La troisième source était un article de Benjamin Klein, publié seulement deux ans avant le livre de Hayek. Klein soutenait que pour que la monnaie privée fonctionne, elle devrait être comme une marque de renommée. Tout comme les gens font confiance à une marque de chaussures célèbre parce qu'ils connaissent la qualité, les gens feraient confiance à la monnaie d'une banque spécifique parce que la banque voudrait protéger sa réputation. Hayek a reconnu l'idée de Klein et a utilisé le langage des marques dans son propre livre. Cependant, la nouvelle étude constate que Hayek n'a pas pleinement exploré le travail acharné requis pour construire cette réputation. Il faut du temps et de l'argent pour convaincre les gens de faire confiance à une nouvelle devise, et il existe des coûts pour vérifier si la banque dit la vérité. L'étude suggère qu'en regardant de plus près le travail de Klein, Hayek aurait pu expliquer plus clairement comment une nouvelle banque survivrait aux premières années difficiles avant d'être assez respectée pour être compétitive.
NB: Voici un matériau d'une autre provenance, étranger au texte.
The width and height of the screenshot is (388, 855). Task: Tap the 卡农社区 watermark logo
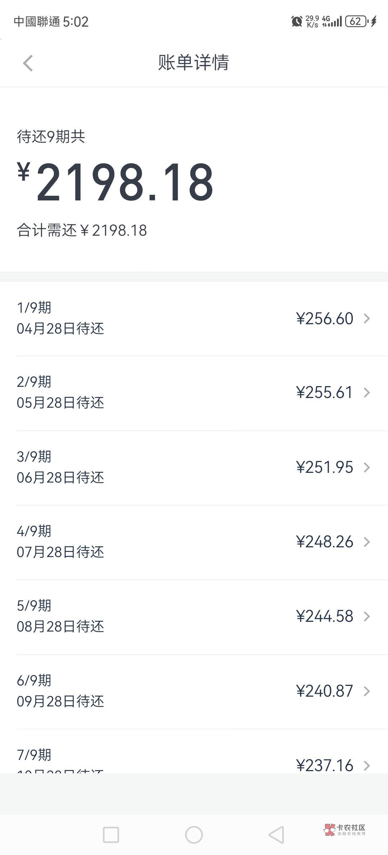point(344,829)
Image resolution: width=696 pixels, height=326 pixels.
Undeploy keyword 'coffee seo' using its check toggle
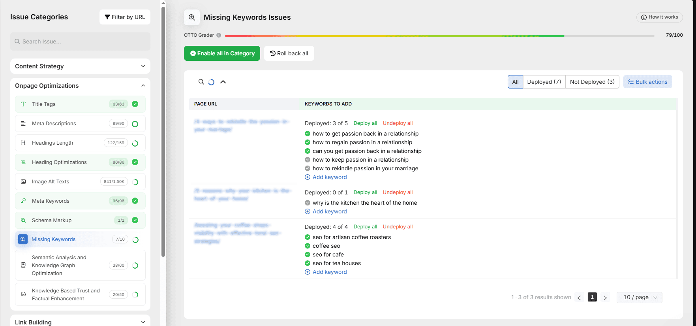pyautogui.click(x=308, y=246)
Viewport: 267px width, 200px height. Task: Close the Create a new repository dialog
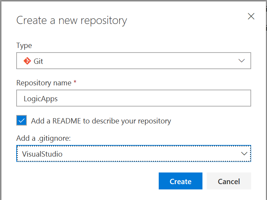(x=251, y=16)
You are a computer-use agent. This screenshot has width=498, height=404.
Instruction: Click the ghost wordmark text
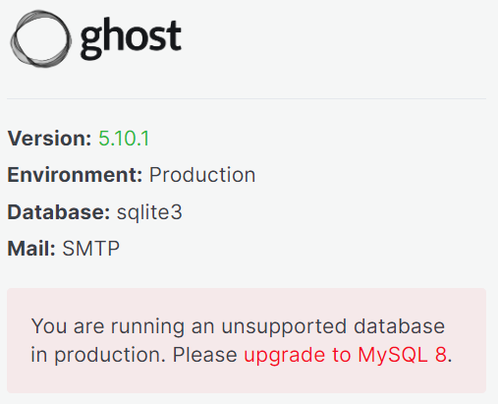pyautogui.click(x=131, y=40)
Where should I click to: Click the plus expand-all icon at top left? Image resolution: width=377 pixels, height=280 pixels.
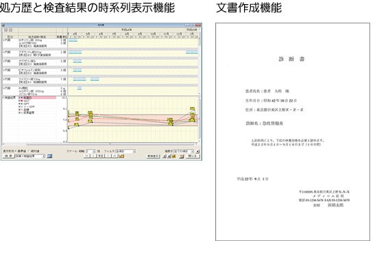click(x=5, y=30)
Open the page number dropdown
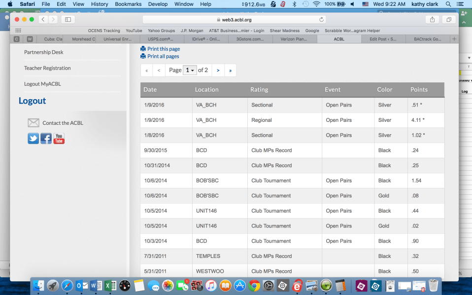The height and width of the screenshot is (295, 472). pyautogui.click(x=190, y=70)
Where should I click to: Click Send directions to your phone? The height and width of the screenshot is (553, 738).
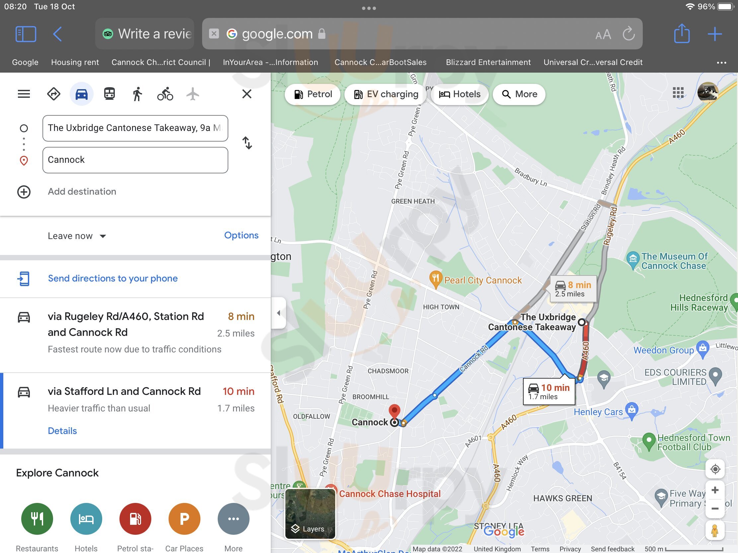tap(112, 278)
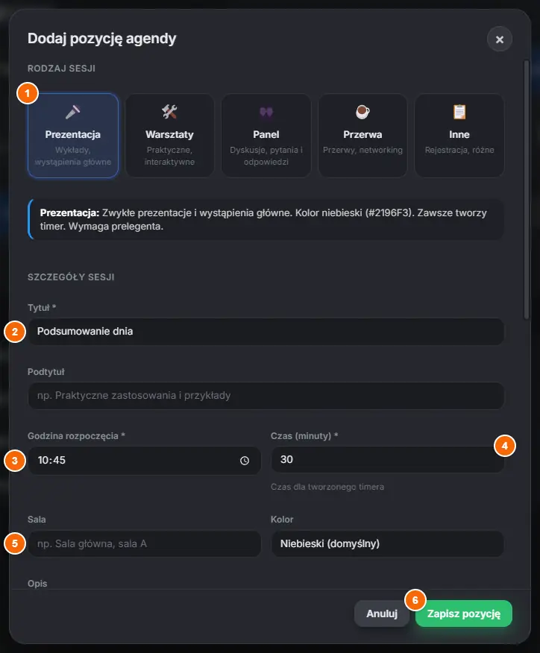Click the microphone icon in Prezentacja card
The image size is (540, 653).
point(72,112)
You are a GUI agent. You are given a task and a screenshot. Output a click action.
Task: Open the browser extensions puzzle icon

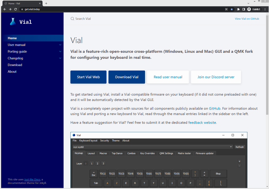[238, 9]
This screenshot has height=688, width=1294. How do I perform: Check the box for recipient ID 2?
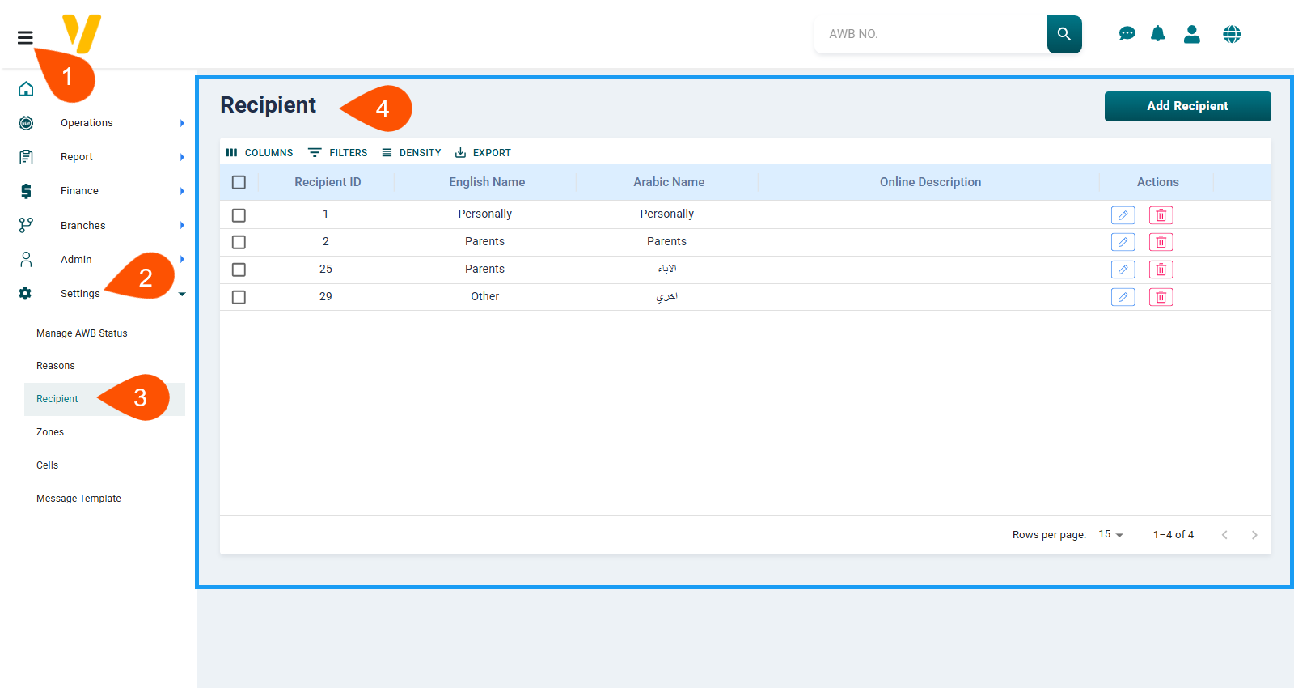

Lorsque l'auteur rassemble ces trois pièces, une image plus claire émerge. Le livre original de 1976 était excellent pour énoncer le grand principe : que les gouvernements devraient laisser les gens choisir leur propre monnaie. Mais il était moins clair sur les détails pratiques et désordonnés de la manière dont ce choix se produirait réellement. L'étude montre que les outils pour expliquer ces détails étaient là, dans la bibliographie. Jevons a montré comment les groupes privés construisent des systèmes de paiement. Smith a montré comment les règles et les sanctions maintiennent les banques honnêtes. Klein a montré comment la confiance se construit et se protège. En tissant ces trois fils ensemble, une histoire plus complète de la monnaie concurrente aurait pu être racée en 1976.

L'article ne prétend pas que Hayek avait tort sur l'idée principale, ni qu'il s'agit d'un échec de son livre. Au contraire, il suggère que le livre aurait pu être plus puissant s'il avait utilisé toute la profondeur des sources qu'il citait déjà. Le silence autour du cinquantième anniversaire du livre, comparé à la grande célébration de l'œuvre d'Adam Smith, pourrait être en partie dû au fait que le livre a laissé ces questions pratiques sans réponse. L'étude conclut que nous n'avons pas besoin d'inventer de nouvelles théories pour comprendre la proposition de Hayek. Nous devons simplement regarder de plus près les vieilles idées qu'il connaissait déjà, lesquelles contenaient les germes d'un plan beaucoup plus détaillé et réaliste pour la libération de la monnaie.